Afterward, as the betrothed couple were having tea together, Fransine presiding on the sofa behind the tall samovar, to affect a little importance the Councilor told her of Anders and the communion wine. Here he nearly got more than he had bargained for, for it made a terrible impression upon her. She looked as if she wanted to sink into the ground to get away from such abomination. When she could speak, she asked him, deadly pale, whether the pastor knew it. The Councilor had not expected such a profound awe of sacred things in her. It was an amiable quality, but there was more here, a fear of ghosts, or a ghost itself. He reassured her, and told her how he had decided to free the young clerk from the consequences of his folly. Upon this she gave him a great luminous glance, so languishing and alive in its deep dark sweetness that it filled all the room, like the perfume of the jessamine, and made him feel powerful and benevolent.
“I ought,” said the Councilor, “to frighten the boy for his own sake. Why, if I had not he
lped him to this job, he would be starving.” At this last word Fransine again grew pale. “And still you know, my dear,” the Councilor went on, “he has a great career in front of him. This is a sad thing: to see a thoughtless boy, a vagabond, ruin the future of a great man. And to me it is somewhat my future too, as if he were my son. But I am afraid to awaken in him an obstinacy which I shall not be able to subdue. The gentle touch of a woman might appeal to his better feelings. He is, surely, the type of human who ought to have a guardian angel, and it would be noble in you if you would assist me in saving him by reading him a little sermon.”

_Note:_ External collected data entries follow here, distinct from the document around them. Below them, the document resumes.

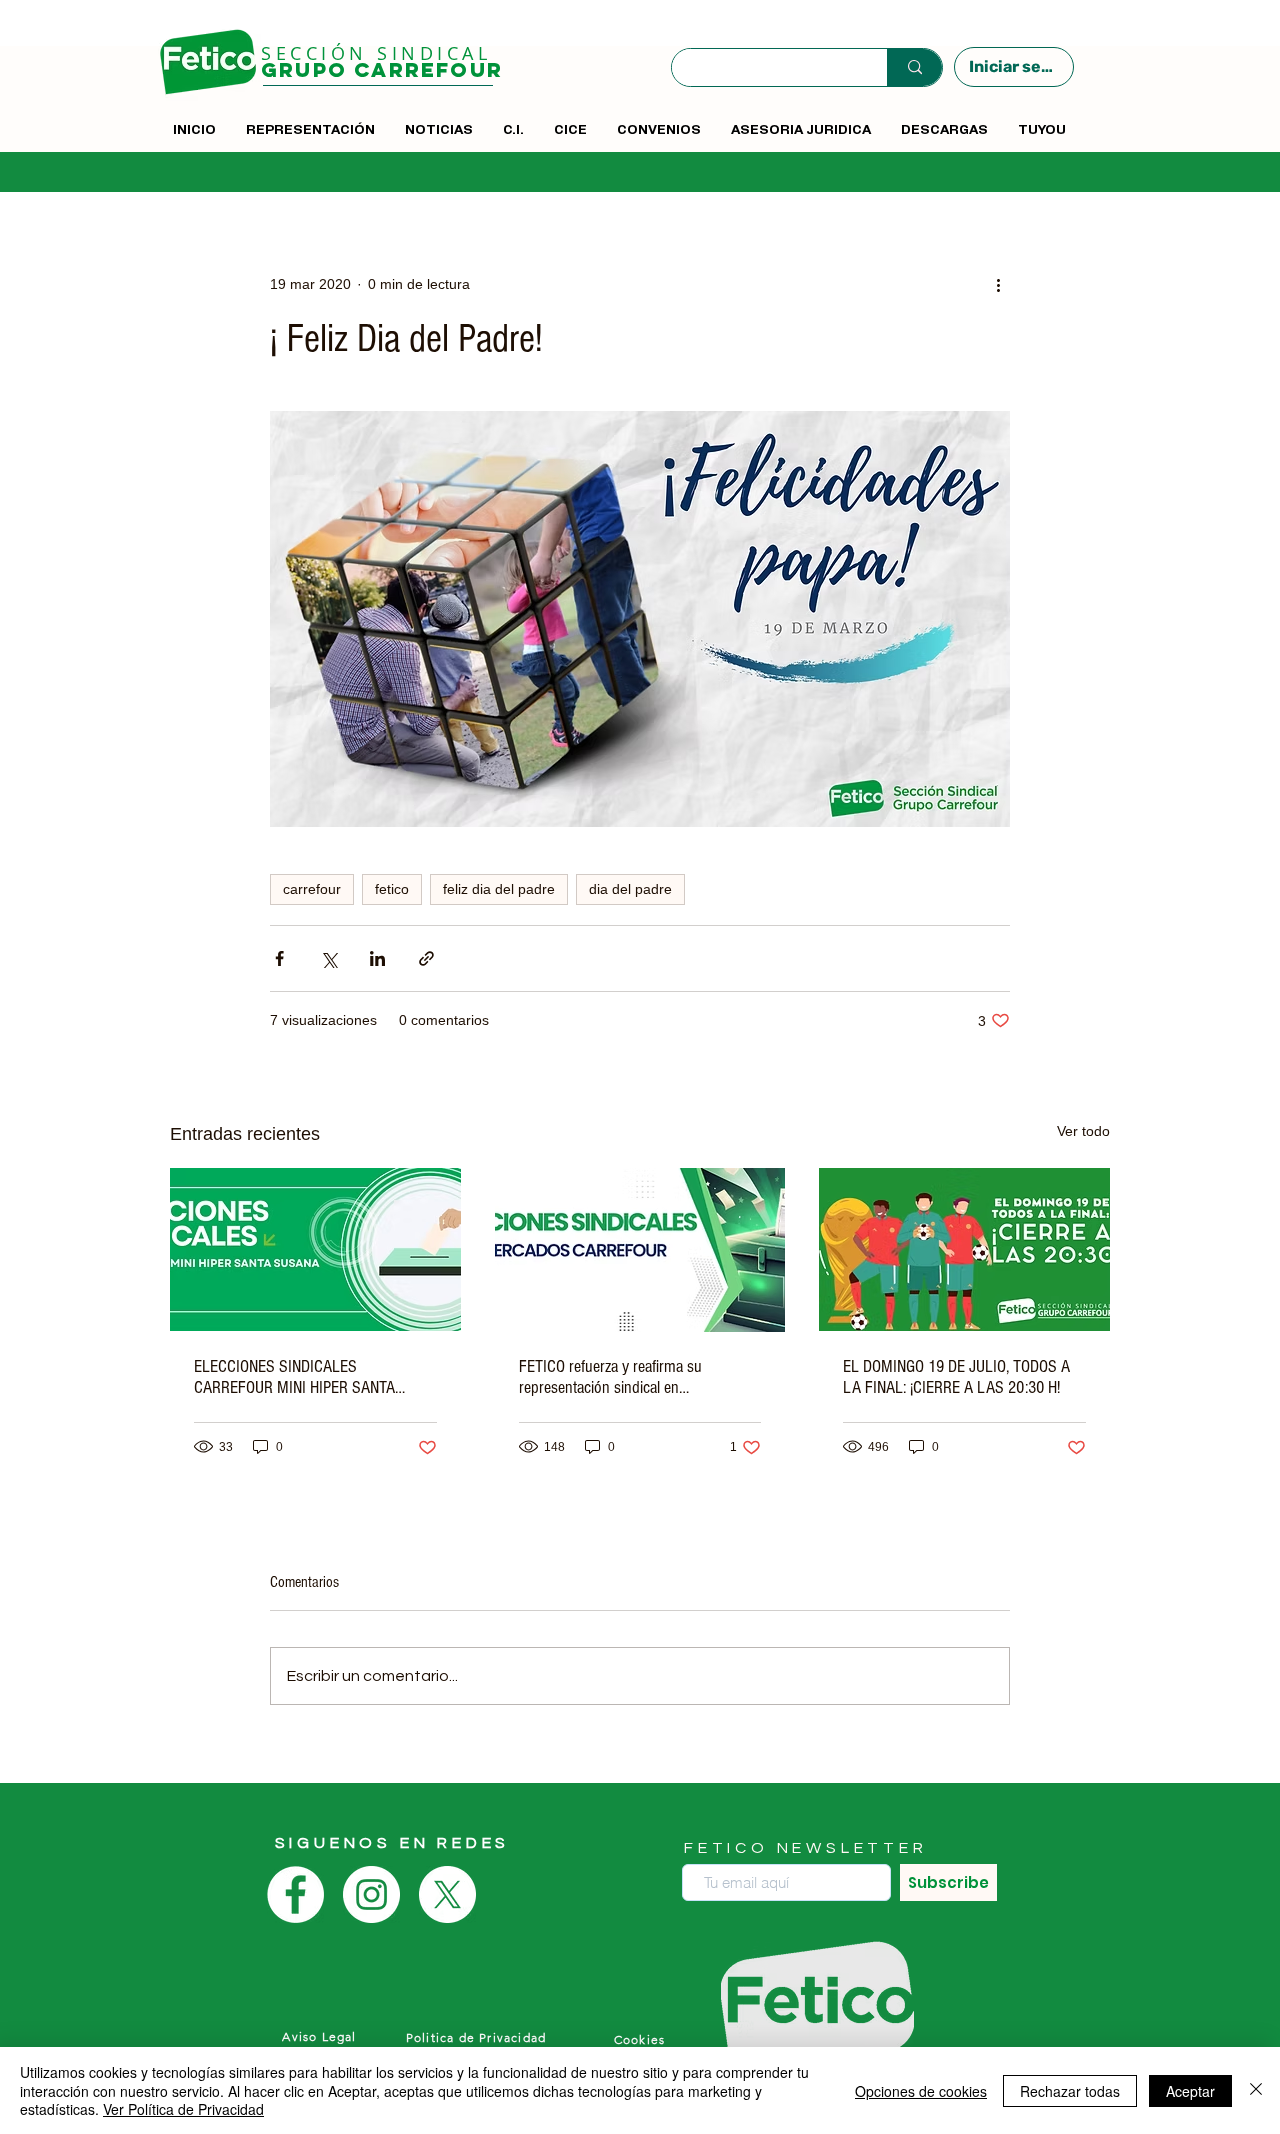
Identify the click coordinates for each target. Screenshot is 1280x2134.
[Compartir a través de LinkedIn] (377, 958)
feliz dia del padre (499, 889)
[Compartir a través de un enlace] (426, 958)
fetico (392, 889)
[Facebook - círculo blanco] (295, 1894)
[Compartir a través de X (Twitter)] (328, 958)
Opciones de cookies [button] (921, 2091)
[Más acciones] (998, 284)
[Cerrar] (1256, 2090)
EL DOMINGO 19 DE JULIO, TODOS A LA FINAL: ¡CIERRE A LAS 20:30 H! (956, 1377)
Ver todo (1083, 1131)
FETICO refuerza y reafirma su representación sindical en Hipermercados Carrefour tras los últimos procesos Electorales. (621, 1377)
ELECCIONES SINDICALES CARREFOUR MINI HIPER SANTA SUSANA (294, 1377)
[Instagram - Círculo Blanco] (371, 1894)
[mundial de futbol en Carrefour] (964, 1249)
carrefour (312, 889)
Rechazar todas (1070, 2091)
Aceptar (1190, 2091)
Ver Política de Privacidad (183, 2109)
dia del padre (630, 889)
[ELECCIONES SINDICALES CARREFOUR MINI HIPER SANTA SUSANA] (315, 1249)
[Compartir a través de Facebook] (279, 958)
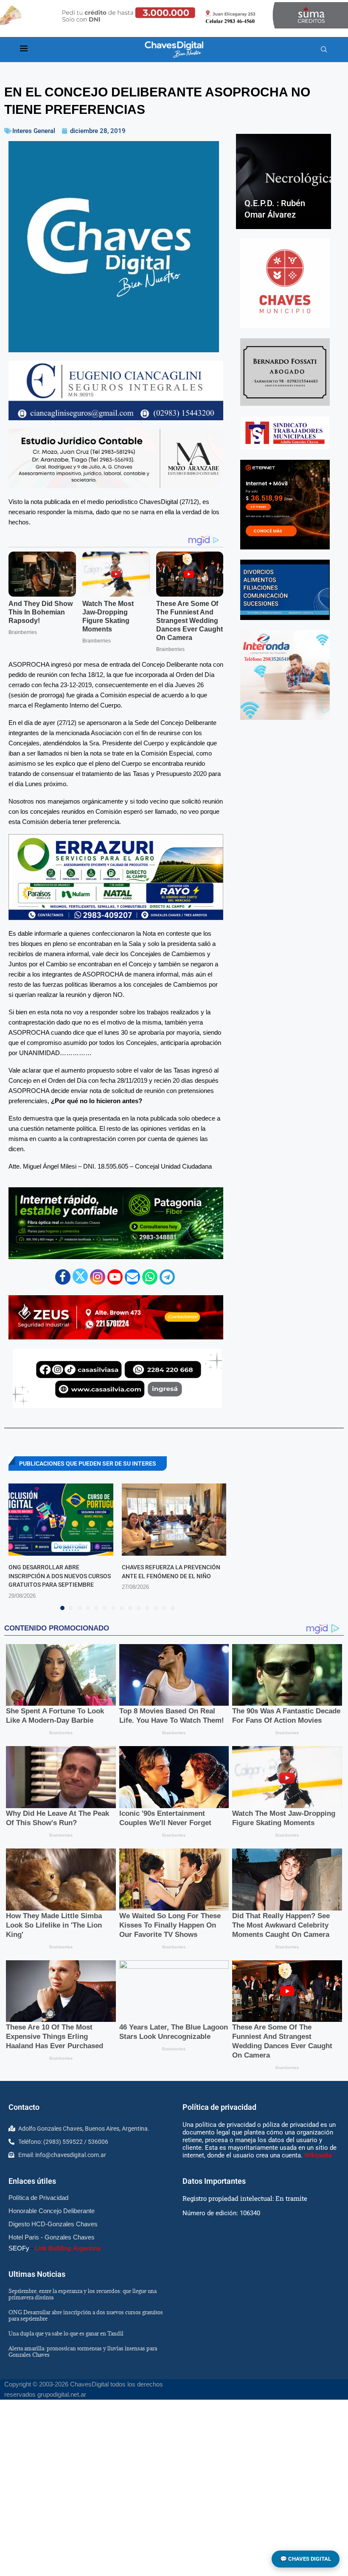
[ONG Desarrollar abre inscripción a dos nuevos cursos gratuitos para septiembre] (60, 1519)
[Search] (324, 49)
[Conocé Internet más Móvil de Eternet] (285, 504)
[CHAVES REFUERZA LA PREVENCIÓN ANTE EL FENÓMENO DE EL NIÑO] (174, 1519)
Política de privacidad (219, 2107)
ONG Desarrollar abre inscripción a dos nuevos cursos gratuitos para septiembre (59, 1576)
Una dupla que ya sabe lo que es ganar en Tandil (65, 2333)
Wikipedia (318, 2155)
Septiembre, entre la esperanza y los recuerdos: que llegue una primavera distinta (82, 2294)
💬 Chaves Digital (305, 2559)
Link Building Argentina (68, 2248)
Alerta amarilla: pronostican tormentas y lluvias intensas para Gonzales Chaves (82, 2351)
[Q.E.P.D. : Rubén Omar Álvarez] (283, 181)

So it was arranged that Fransine should accompany the Councilor to Hirschholm to preach to Anders Kube. She quickly put on a pink bonnet through which the sun heightened the color of her face to the glow of a rose. It was a little unusual for a young woman to drive out alone with a gentleman. Even with Kresten on the back seat, the Councilor thought that the passers-by would conclude upon their engagement, and he enjoyed the drive. Fransine, by his side, looked at the trotting horse and seemed happy to be getting it over with.
The Councilor and his young bride, who was to act the part of a guardian angel, arm in arm ascended the narrow stair to Anders’s small rooms behind the big, newly unfolded lime tree, and found his sister, who was the wife of a merchant captain of Elsinore, and her little boy with him. This made the young woman’s errand more complicated, but eased her heart. She felt that she might pass a peaceful and pleasing hour in this company. The sister and brother were much alike, and when the child looked at her, the heart of Fransine ceased to beat, for here was a bambino such as she had known in the churches of Naples—a cherub with Anders’s eyes, showing the poet’s personality as might a little mirror in heaven.